My Walking Thoughts for Sunday September 8 2024

Formation Flight

I’ll go into the T-28 syllabus for formation flight training next week, but first I’d like to present a broad background on the topic

Understanding number one:
Formation flying is one of the most challenging and therefore most fun pursuits there is…period.

Also, breathes there a pilot who hasn’t watched the Blue Angels or any of the dozen or so other flight demonstration teams in action and not dreamed of being a part of them. I hope not.

Understanding number two:
Formation flying is the first skill that begins to set military flight students apart from their civilian counterparts. True, civilian pilots too can engage in it, but with different ends in mind.

Understanding number three:
An obvious utility of formation flying is that it allows two or more aircraft to travel safely from one place to another at the same time and in roughly the same airspace, but if that were all, it probably wouldn't be worth the bother.

Understanding number four:
Formation flying is the classroom for the study not just of relative motion but in a greater sense, aerial teamwork. Yes, killer instinct is a vital part of the fighter pilot equation, but not the only one…maybe not the most important. Mission is the bottom line of military flying, and this is where teamwork comes to the fore.

Understanding number five:
Combat formations are about mutual support and if anything, more difficult to maintain properly than parade formations because of the distances involved. Distance between combat elements varies in relation to a number of factors—altitude, airspeed, visibility, purpose—but for a quick and dirty marker think of a mile separation at 25,000 feet for a starting point.

It's easy enough to say that it is the wingmen's responsibility to maintain position on the leader but clearly it is not that simple. In a tactical maneuvering situation for instance, at any given time one person will be in a better position to clear the other’s tail, maybe the flight leader maybe the wingman. In a prolonged turn this situation will swap back and forth. As a result, all participants will be making constant adjustments to maintain mutual support.

***

Not so, close company formations where leaders do the leading and wingmen do what it takes to stay in position.

Understanding number six:
While the leader can do much to help the wingman by making maneuvers as smooth as possible and by communicating what’s to follow by use of hand signals or head nods, neither is required—merely "good form.”

Understanding number seven:
From the wingman’s standpoint, formation flight requires total, undivided concentration on a very particular spot on the leader's airplane and staying there...no exception permitted. Formation flying is an endless series of corrections in response to even the tiniest of mismatches the in the vectors of the participating aircraft. For instance, any change in the lead aircraft’s flight path will necessitate a corresponding but somewhat greater response by the wingman. The longer the delay in responding to a mismatch, the greater the amount relative motion will develop, calling for an increased severity in the required response.

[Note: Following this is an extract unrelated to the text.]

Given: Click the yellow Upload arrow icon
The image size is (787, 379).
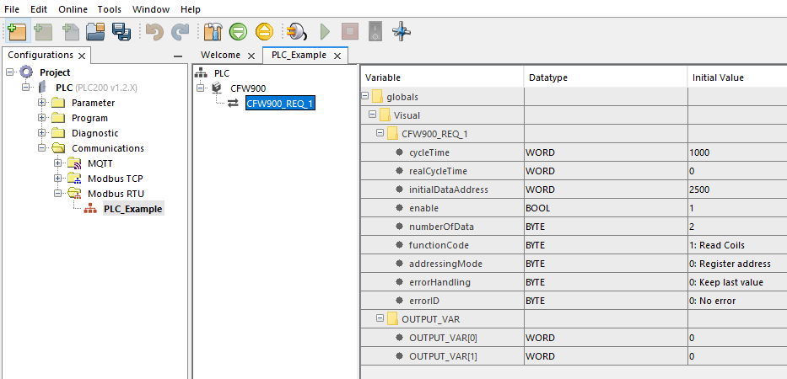Looking at the screenshot, I should pyautogui.click(x=263, y=32).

With all the electronic wizardry in present day aircraft, you might wonder whether there’s a place for flight integrity (or even pilots) anymore, but if experience teaches anything it’s that even the simplest of plans and assumptions disappear into the ever-present fog of war when the furball begins.

Belief number one:
The next war may begin in the hands of the technologists but shortly chaos will assert itself, resulting in aircraft and aircrew attrition, communications, navigation, and intelligence system shortfalls, changing strategic and tactical objective that toss all the plans and assumptions into a cocked hat, and all the other things whose impacts will be recognized after the initial dust settles.

When that happens maybe we’ll remember why piloting skills and teamwork are important and that formation flying is important to their existence.